§ Set problem A:
Locate every line in the entries below that contains the string "Given", and copy each of those lines. Matching is case-sensitive.

# Burton Bindings with Salomon F20 boots



## daysailer1 (Nov 9, 2007)

I have Salomon Dialogues that I use with Burton Triads and Burton P1's. They work just fine for me. Both bindings are nice and comfy too.


----------



## Guest (Dec 10, 2008)

I have a pair of f20s too and have k2 autos. they fit just fine with those. I have also used them with burton freestyles too. I would not worry about it too much. By the way the autos I have are really nice and very supportive. Also After you get you boots and you are worried about the fit just bring them with you and try them on with the bindings.


----------



## DC5R (Feb 21, 2008)

I have F20s with Rome Targas. They fit fine as well. You should smack upside their head whoever told you that you needed Salomon bindings with the boots.


----------



## mesomike (Mar 12, 2008)

F22's here with rome 390's, works perfect.


----------



## Bigblue280 (Dec 10, 2008)

Thank you all for the info. I've narrowed my binding choices to the burton p1 and burton co2. Any suggestions?


----------



## jmacphee9 (Nov 11, 2008)

Bigblue280 said:


> Thank you all for the info. I've narrowed my binding choices to the burton p1 and burton co2. Any suggestions?


there 2 different bindings made for different things so, whichever you prefer. the co2 is considerably stiffer.


----------



## Bigblue280 (Dec 10, 2008)

I'm def more freeride than freestyle. don't do any jumps or tricks. Which would you recomend for me?


----------



## Guest (Dec 12, 2008)

I did have someone tell me that because the F20's have a thin inner lining that you get quite allot of vibration through the boot. Salomons bindings come with a rubber damper to help with vibration I think?

My Girlfiend has the F20's so I was wondering this very thing.


----------



## Guest (Dec 12, 2008)

I have a set of burton mission bindings and I am planning on grabbing the F20- I'm not really into park stuff, is it still a decent boot choice?


----------



## Guest (Dec 12, 2008)

I think the boots are good. (from everything I can find)
I must say I havent ridden the dialouges that I just bought yet but they felt great when I was molding them.


----------

§ Data in this exercise:
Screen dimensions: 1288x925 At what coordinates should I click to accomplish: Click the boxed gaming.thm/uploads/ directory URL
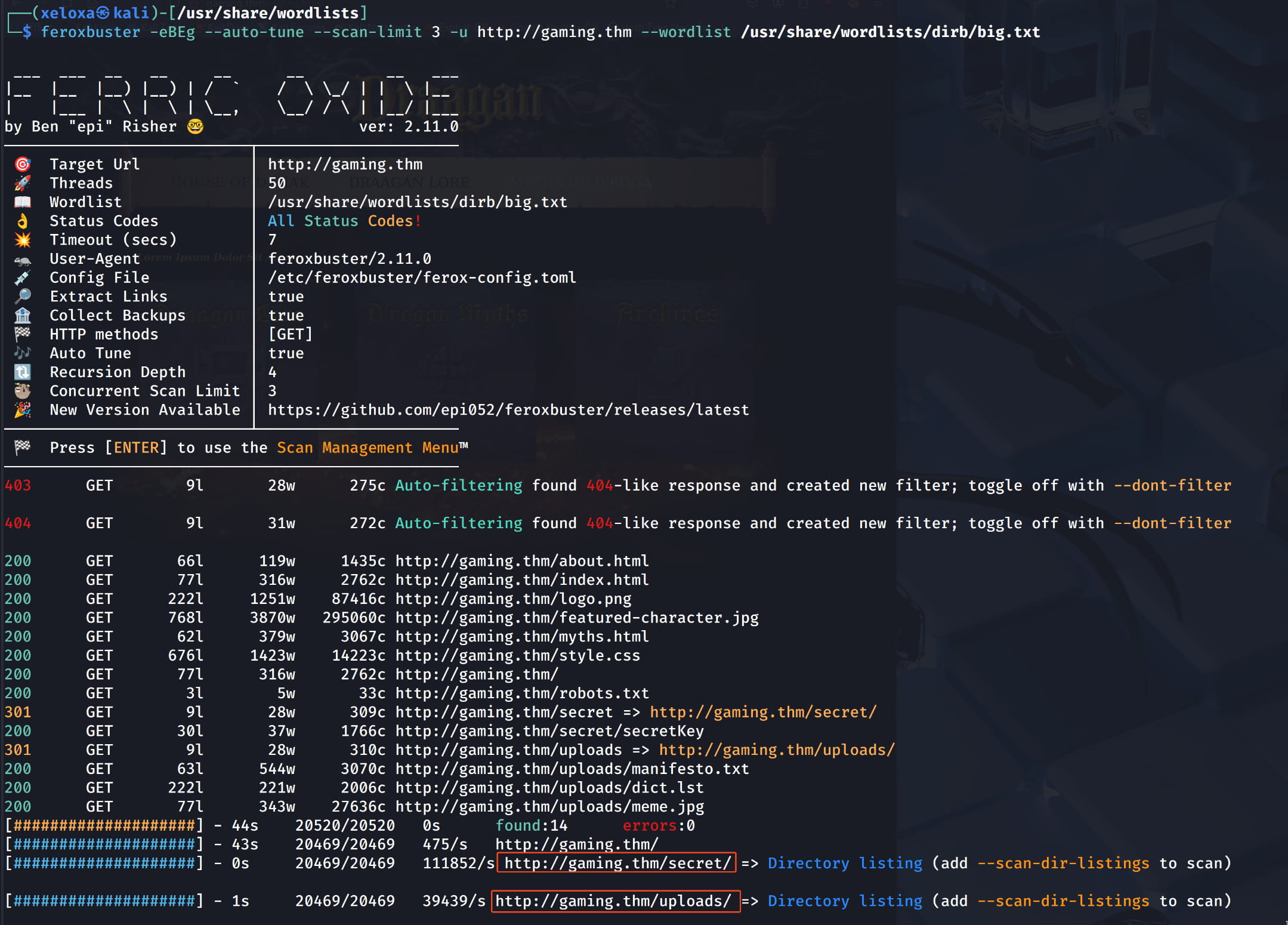click(x=614, y=901)
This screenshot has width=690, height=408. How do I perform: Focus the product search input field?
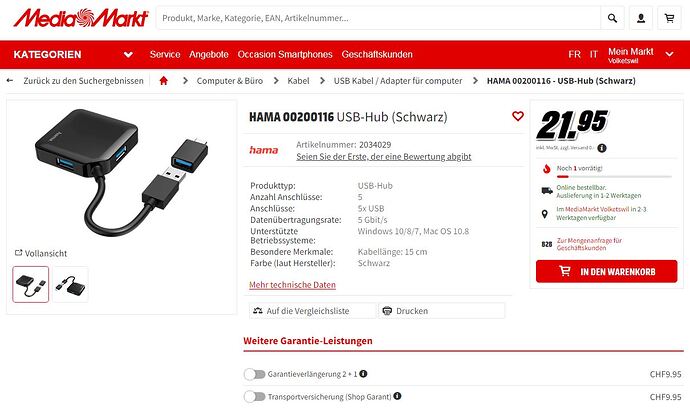pyautogui.click(x=378, y=18)
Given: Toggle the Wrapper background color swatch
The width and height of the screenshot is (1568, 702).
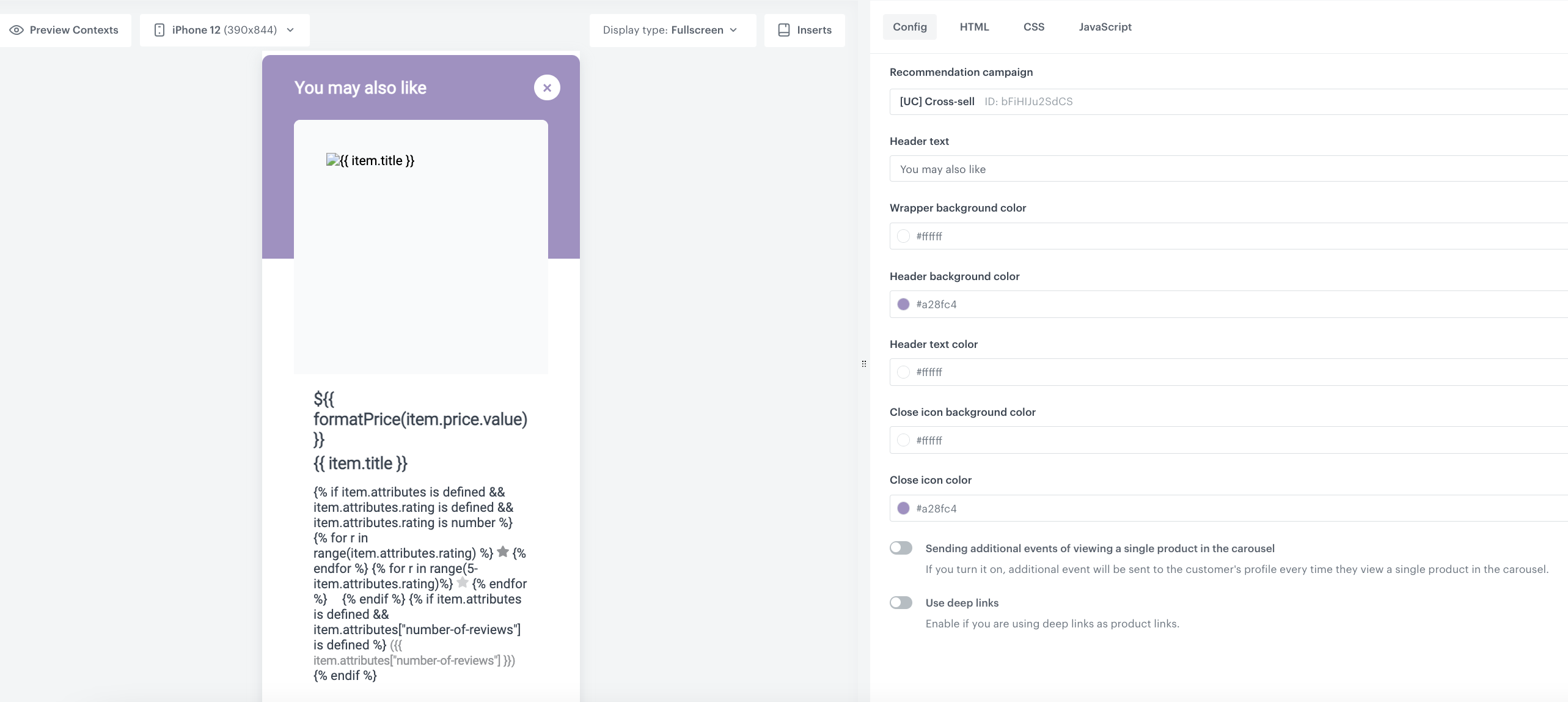Looking at the screenshot, I should click(x=904, y=235).
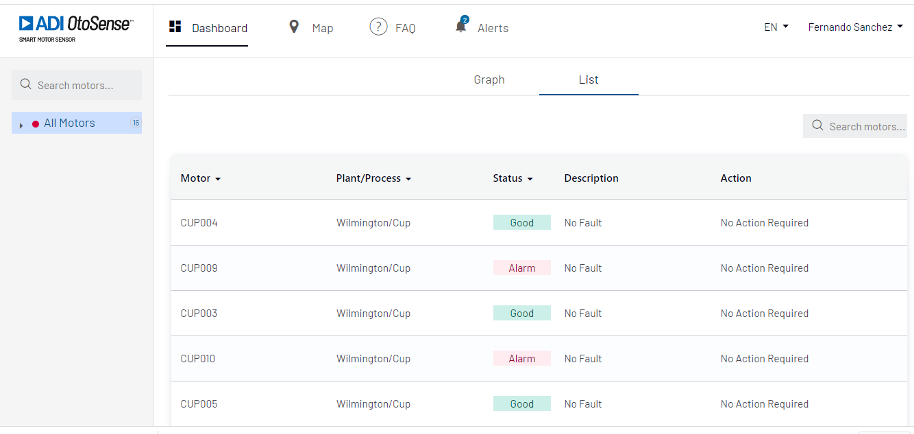The width and height of the screenshot is (914, 434).
Task: Sort by the Status column header
Action: point(513,178)
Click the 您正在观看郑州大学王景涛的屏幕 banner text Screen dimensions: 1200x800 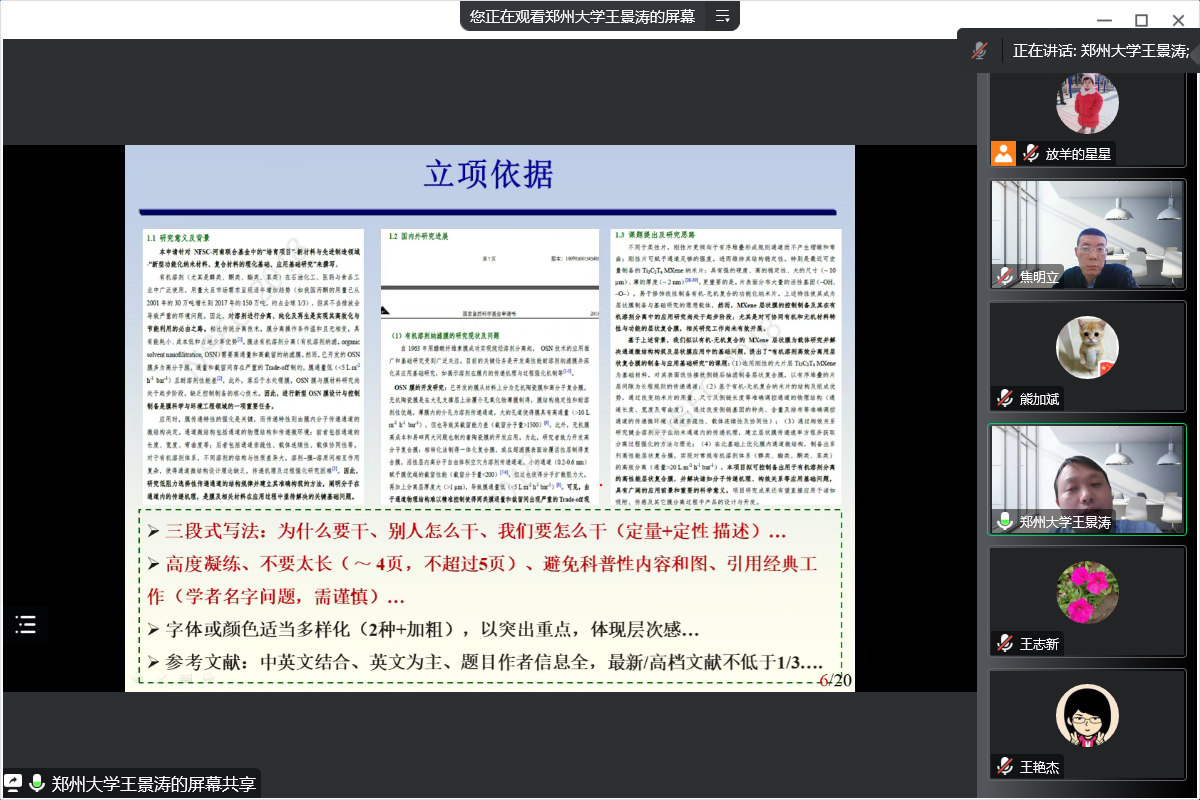(x=582, y=16)
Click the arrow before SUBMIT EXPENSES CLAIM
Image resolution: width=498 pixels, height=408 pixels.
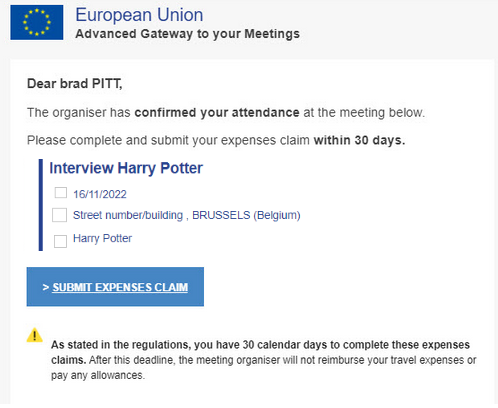46,287
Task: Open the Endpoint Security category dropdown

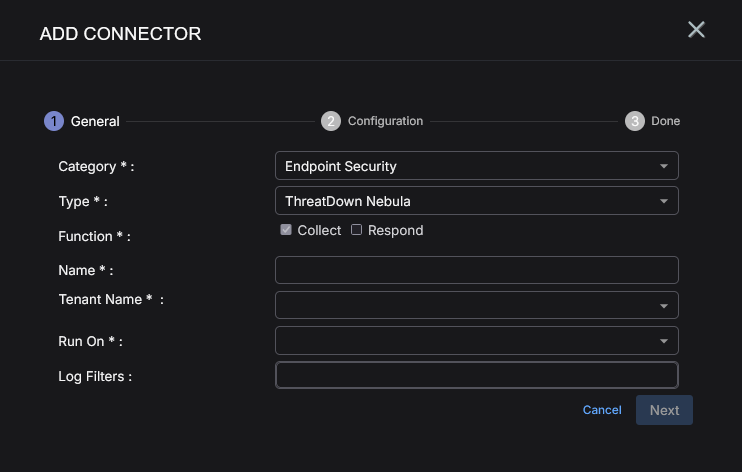Action: 477,166
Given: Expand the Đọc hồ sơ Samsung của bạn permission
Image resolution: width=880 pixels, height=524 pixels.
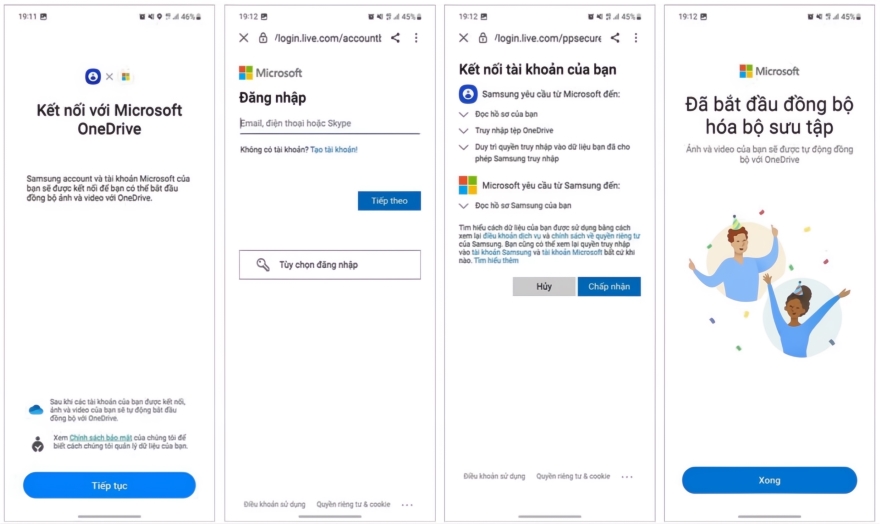Looking at the screenshot, I should [464, 206].
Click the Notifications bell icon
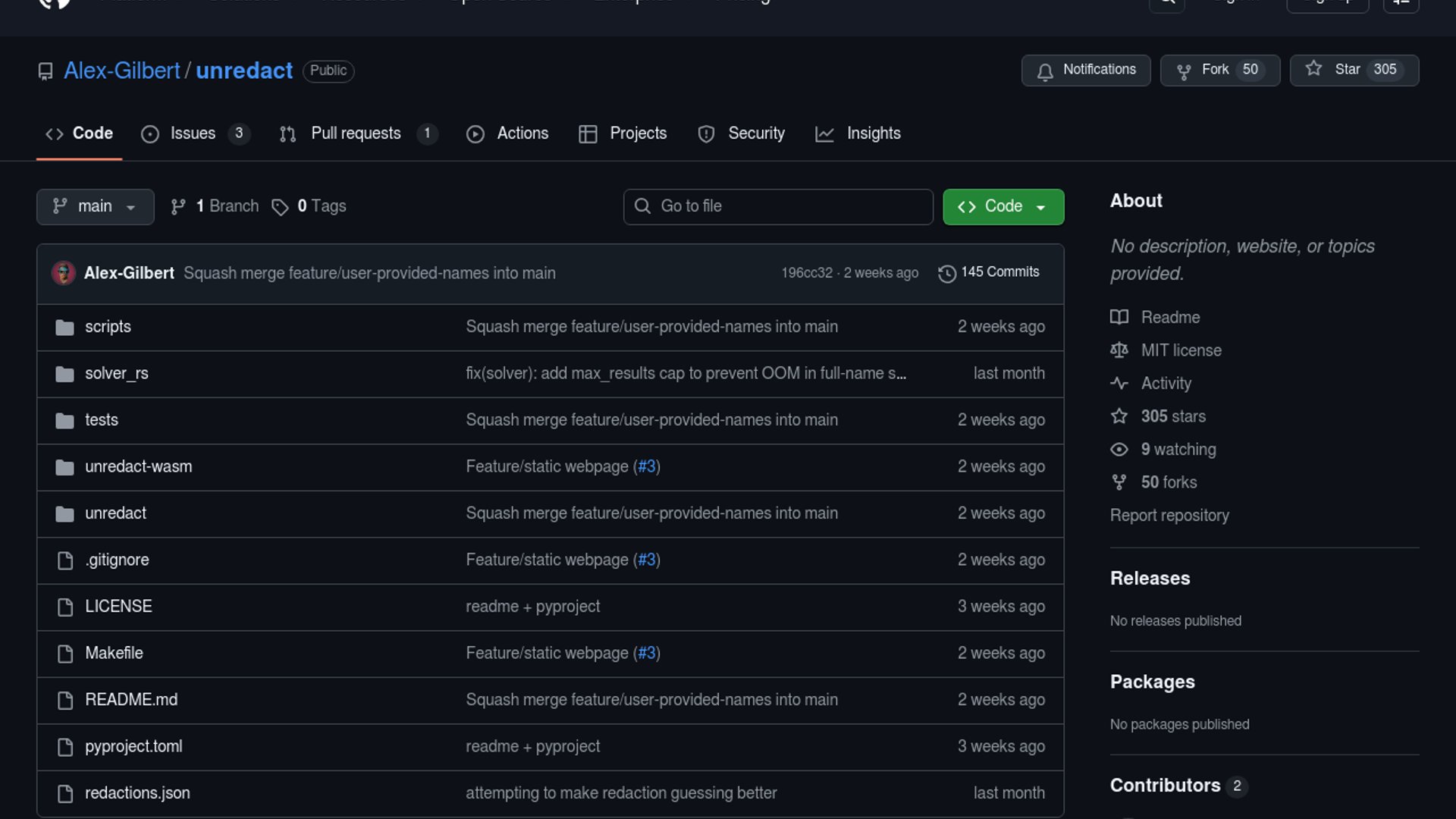Viewport: 1456px width, 819px height. pyautogui.click(x=1045, y=71)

§ Set problem B:
Rewrite the forum thread on Burton bindings with Salomon F20 boots between "## Guest (Dec 10, 2008)" and "with the boots.", inclusive, replacing "Rome Targas" with "Burton Customs".

§ Finished answer A:
Given: Toggle the Wrapper background color swatch
Given: Expand the Đọc hồ sơ Samsung của bạn permission

§ Finished answer B:
## Guest (Dec 10, 2008)

I have a pair of f20s too and have k2 autos. they fit just fine with those. I have also used them with burton freestyles too. I would not worry about it too much. By the way the autos I have are really nice and very supportive. Also After you get you boots and you are worried about the fit just bring them with you and try them on with the bindings.


----------



## DC5R (Feb 21, 2008)

I have F20s with Burton Customs. They fit fine as well. You should smack upside their head whoever told you that you needed Salomon bindings with the boots.